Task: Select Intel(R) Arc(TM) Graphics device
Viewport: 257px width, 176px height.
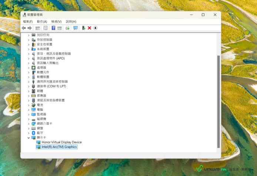Action: coord(59,147)
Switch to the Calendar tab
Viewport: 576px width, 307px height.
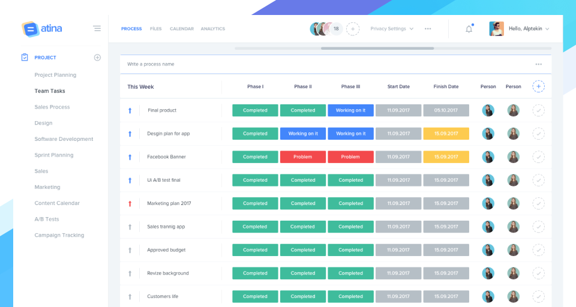181,29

····················

_What the task requires:_ Reproduce the entries above with "Viewport" swapped for "Display" and every other word unchanged. Omit the pictures.

_Response to this task:_
Task: Select Intel(R) Arc(TM) Graphics device
Display: 257px width, 176px height.
Action: coord(59,147)
Switch to the Calendar tab
Display: 576px width, 307px height.
181,29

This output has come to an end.